Saved entries:
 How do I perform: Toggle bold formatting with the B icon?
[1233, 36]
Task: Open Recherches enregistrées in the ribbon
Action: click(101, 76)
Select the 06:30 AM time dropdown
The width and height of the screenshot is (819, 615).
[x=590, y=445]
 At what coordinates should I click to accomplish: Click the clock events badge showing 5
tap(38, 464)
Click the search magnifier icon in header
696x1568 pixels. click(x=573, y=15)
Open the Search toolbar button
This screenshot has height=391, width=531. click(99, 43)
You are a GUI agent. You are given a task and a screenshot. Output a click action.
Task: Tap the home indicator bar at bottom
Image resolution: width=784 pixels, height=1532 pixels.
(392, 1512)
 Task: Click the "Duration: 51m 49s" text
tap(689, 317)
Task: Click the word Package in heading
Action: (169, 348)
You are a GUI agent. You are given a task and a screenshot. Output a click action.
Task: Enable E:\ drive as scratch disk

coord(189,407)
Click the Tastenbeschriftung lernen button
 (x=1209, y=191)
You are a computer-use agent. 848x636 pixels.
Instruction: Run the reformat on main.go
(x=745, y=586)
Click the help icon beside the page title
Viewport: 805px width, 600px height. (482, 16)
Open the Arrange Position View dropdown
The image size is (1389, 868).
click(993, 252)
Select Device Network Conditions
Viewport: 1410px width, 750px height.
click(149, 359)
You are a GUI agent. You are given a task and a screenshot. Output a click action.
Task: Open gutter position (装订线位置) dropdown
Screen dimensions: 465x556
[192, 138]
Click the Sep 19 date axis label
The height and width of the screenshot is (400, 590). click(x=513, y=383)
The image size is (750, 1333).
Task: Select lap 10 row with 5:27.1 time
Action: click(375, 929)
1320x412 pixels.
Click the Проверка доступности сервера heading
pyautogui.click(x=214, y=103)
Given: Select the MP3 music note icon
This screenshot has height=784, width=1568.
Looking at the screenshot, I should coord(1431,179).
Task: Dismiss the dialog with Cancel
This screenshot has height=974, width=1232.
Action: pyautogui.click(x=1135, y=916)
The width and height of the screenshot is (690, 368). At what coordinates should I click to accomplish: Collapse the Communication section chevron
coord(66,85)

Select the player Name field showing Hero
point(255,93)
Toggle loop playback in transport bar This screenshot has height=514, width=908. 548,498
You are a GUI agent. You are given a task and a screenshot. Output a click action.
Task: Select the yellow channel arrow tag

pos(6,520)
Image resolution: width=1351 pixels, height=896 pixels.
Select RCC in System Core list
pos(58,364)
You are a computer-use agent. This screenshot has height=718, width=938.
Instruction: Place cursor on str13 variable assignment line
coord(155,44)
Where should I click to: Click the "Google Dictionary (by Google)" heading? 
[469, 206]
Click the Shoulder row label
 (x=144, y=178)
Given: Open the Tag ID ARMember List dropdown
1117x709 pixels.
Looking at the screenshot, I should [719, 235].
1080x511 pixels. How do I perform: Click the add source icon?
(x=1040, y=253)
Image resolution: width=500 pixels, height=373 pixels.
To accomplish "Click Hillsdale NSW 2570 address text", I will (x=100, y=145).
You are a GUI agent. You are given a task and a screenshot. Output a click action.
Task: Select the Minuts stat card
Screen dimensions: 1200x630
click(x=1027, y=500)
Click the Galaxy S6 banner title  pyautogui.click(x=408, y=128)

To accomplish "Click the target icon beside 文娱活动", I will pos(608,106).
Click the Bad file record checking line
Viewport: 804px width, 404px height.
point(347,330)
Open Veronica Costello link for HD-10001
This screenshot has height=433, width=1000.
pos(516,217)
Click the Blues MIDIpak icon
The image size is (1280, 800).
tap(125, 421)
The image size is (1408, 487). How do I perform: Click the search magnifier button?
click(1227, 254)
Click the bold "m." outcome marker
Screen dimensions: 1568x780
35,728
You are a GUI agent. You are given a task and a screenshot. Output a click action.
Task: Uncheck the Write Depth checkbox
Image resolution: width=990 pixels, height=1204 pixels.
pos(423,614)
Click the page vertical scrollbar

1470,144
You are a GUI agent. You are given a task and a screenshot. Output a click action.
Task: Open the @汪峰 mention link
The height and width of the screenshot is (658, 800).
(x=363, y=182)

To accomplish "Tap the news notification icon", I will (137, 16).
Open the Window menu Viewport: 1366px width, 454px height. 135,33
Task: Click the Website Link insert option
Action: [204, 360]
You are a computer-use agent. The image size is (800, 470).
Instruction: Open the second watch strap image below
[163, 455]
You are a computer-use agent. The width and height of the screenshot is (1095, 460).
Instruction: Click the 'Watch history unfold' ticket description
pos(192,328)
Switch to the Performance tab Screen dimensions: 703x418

* [EXERCISE BRIEF]: Using the entries above, work out how many lines include the word "computer", and give only that count.

* [EXERCISE OUTPUT]: 4